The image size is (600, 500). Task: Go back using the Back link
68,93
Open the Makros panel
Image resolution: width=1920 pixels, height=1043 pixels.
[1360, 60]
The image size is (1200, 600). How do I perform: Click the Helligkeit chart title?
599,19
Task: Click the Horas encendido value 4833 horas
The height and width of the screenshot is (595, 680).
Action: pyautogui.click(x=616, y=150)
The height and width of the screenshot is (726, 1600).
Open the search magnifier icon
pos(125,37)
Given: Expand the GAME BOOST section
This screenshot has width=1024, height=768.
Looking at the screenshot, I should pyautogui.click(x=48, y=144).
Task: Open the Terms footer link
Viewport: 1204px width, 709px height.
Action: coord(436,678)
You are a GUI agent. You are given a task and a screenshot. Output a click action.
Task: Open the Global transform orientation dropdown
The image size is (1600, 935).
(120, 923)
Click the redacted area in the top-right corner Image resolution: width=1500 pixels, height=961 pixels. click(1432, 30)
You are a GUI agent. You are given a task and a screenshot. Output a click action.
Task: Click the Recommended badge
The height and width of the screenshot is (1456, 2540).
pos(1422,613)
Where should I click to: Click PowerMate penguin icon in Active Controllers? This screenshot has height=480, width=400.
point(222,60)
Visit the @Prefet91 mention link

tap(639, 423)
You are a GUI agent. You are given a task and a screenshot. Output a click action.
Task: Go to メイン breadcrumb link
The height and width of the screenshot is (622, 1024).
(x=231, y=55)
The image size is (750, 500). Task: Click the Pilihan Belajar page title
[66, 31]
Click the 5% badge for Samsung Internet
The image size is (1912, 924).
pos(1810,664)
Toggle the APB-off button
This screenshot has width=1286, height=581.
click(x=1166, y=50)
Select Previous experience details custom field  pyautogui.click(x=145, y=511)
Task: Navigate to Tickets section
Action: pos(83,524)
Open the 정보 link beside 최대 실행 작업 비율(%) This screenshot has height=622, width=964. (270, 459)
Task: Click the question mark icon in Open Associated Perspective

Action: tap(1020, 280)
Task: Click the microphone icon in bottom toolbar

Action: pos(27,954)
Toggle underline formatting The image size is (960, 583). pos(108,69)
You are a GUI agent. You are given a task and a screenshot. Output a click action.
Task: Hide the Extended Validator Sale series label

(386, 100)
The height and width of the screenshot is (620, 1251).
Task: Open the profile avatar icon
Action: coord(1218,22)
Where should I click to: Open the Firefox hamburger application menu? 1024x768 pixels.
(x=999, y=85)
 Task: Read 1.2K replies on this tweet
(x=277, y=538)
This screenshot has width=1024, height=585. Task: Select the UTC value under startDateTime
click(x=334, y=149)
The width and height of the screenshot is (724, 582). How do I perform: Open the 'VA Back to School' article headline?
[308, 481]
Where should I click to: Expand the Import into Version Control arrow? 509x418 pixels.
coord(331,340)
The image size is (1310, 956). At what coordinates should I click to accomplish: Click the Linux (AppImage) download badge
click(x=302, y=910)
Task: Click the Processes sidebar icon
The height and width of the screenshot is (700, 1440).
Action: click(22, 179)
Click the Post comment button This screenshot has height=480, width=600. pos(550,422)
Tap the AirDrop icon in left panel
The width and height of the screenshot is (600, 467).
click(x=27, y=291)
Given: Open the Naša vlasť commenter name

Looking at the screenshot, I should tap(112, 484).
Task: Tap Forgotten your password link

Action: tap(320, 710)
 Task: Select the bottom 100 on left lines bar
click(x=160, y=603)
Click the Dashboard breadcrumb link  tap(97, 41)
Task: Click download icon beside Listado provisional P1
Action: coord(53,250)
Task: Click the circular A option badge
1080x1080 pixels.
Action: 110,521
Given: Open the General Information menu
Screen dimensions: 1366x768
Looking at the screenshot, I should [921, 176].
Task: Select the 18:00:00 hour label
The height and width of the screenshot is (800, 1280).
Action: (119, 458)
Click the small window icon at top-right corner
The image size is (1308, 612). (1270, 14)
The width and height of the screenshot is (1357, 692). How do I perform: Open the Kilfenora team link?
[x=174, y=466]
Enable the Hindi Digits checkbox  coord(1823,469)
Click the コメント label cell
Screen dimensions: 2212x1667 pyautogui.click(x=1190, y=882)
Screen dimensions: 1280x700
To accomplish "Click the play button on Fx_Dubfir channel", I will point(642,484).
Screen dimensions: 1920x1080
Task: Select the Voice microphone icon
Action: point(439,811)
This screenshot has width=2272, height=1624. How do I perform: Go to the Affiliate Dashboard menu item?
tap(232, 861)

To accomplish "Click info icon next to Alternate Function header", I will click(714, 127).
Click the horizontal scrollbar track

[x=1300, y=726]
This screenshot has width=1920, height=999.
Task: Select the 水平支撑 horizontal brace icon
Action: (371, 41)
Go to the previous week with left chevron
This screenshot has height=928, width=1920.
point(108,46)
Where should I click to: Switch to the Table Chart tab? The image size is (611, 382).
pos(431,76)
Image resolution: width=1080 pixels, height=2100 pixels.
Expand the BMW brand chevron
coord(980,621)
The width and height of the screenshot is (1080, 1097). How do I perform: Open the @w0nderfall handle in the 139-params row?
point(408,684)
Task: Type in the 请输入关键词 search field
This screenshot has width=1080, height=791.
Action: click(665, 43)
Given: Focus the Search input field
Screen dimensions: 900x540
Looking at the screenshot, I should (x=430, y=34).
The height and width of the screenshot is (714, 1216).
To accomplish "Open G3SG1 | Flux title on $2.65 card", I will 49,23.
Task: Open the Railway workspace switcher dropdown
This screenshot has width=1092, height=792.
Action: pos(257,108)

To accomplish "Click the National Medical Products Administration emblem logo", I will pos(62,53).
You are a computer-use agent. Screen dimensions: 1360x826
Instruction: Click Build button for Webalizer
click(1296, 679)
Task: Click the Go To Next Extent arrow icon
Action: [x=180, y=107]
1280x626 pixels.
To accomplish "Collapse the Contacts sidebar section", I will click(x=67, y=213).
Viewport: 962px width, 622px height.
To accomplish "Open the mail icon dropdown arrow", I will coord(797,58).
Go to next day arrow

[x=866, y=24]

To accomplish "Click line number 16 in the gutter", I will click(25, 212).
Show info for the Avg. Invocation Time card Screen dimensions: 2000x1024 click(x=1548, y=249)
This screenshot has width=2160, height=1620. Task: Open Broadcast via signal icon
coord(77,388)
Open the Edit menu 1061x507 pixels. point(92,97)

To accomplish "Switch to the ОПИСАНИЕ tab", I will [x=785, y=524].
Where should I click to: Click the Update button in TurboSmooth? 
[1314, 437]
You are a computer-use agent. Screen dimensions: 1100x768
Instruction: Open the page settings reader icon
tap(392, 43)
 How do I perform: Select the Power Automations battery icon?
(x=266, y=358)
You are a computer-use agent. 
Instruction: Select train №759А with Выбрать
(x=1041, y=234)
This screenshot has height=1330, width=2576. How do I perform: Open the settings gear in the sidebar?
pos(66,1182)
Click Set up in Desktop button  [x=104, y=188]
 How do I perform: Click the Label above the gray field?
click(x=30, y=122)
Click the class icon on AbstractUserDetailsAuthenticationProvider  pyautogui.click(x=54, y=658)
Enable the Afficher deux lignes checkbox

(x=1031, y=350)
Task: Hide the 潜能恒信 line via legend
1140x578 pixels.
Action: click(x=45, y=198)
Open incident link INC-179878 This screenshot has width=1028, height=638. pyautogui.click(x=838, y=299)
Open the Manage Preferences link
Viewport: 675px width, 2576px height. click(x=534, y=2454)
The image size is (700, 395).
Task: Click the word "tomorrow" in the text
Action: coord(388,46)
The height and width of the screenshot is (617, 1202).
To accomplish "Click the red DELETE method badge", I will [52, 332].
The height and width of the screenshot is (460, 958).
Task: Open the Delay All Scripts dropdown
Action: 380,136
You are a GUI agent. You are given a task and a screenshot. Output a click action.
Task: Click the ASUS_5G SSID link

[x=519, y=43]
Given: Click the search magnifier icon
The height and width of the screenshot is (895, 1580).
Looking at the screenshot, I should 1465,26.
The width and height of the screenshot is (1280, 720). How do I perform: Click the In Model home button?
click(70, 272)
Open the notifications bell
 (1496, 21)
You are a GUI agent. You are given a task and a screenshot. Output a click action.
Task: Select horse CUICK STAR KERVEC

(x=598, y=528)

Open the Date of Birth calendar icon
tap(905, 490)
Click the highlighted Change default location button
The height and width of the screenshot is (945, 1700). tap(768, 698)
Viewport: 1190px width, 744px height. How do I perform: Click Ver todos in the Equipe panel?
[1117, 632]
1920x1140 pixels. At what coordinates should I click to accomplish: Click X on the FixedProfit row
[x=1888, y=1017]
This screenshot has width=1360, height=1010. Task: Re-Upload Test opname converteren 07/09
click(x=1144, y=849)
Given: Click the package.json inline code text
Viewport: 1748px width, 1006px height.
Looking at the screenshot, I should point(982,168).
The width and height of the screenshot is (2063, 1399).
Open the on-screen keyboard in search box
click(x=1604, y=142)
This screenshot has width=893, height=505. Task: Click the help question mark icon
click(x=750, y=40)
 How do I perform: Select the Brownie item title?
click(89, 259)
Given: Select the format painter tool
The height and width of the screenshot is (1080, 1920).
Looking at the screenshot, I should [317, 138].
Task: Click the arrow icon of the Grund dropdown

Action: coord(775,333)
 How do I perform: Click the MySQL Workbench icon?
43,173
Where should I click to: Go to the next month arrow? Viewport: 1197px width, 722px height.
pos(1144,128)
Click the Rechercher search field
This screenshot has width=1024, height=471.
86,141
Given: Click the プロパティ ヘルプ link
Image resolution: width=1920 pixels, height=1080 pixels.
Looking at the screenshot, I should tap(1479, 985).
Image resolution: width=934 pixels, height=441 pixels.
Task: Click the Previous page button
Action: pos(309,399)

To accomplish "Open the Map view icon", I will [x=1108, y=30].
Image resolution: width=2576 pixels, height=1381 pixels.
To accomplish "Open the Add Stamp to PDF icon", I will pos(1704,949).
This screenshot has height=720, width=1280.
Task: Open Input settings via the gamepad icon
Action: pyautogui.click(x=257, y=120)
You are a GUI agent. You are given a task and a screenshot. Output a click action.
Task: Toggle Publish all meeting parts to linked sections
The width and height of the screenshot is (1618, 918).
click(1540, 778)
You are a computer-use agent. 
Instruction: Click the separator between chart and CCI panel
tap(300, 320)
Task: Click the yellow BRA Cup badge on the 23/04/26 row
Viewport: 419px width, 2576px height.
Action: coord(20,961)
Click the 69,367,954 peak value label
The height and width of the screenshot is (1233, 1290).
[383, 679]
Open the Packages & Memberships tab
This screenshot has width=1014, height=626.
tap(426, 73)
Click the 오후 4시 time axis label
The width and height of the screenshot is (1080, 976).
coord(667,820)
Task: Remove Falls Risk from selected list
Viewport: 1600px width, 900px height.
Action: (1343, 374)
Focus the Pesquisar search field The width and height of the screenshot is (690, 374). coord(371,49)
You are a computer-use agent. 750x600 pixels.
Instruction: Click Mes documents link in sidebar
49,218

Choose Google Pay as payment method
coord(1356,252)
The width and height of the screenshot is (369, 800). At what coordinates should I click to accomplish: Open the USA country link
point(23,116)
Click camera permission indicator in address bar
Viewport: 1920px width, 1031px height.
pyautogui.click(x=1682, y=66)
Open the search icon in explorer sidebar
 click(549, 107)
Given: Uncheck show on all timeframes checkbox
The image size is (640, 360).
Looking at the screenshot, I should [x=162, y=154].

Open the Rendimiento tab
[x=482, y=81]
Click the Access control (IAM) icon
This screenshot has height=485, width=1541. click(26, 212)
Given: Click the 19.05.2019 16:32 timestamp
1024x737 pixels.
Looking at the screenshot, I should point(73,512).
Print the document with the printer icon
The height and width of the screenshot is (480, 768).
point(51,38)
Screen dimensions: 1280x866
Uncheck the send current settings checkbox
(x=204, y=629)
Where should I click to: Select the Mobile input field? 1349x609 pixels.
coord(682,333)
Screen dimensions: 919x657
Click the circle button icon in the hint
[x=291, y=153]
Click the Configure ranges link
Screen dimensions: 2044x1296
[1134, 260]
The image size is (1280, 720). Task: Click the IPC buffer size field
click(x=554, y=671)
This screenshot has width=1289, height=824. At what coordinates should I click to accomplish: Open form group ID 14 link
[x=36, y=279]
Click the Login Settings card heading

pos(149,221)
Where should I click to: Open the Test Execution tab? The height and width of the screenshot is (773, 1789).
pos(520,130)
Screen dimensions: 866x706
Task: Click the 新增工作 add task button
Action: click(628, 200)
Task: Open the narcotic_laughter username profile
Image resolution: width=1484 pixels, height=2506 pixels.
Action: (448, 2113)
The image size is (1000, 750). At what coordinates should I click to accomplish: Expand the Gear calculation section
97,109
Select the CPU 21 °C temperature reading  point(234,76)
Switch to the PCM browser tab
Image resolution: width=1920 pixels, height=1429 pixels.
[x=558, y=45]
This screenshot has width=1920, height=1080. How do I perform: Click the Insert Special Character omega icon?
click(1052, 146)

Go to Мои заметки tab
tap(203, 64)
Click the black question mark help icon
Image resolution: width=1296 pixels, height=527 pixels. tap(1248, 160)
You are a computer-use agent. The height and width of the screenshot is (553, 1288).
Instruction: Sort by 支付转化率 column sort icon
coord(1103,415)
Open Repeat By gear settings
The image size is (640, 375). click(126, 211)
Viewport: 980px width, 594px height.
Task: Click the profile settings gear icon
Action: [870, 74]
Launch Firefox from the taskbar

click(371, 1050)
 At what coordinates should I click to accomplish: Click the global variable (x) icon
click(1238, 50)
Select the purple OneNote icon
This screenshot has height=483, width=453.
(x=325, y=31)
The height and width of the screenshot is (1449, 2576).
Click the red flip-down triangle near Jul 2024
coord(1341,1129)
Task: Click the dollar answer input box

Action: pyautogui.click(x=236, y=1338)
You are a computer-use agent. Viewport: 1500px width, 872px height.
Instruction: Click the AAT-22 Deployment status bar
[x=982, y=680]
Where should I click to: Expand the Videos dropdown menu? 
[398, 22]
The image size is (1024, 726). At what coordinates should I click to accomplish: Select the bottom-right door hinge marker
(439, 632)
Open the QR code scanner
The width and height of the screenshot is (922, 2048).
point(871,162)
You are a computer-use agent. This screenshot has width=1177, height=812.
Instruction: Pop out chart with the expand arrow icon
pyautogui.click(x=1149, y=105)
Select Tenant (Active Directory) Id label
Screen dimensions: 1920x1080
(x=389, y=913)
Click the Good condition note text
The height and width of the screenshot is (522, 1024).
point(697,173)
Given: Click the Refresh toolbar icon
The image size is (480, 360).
####
■ **Exercise details**
Rewrite the entries between the lines holding "The width and height of the screenshot is (1080, 1097)." and "Action: click(665, 43)", inclusive, offsetting every coordinate in the answers by 92 and leaving all other text, including the requests, unchanged.

■ **Solved exercise**
The width and height of the screenshot is (1080, 1097). How do I perform: Open the @w0nderfall handle in the 139-params row?
point(500,776)
Task: Type in the 请输入关键词 search field
This screenshot has width=1080, height=791.
Action: click(757, 135)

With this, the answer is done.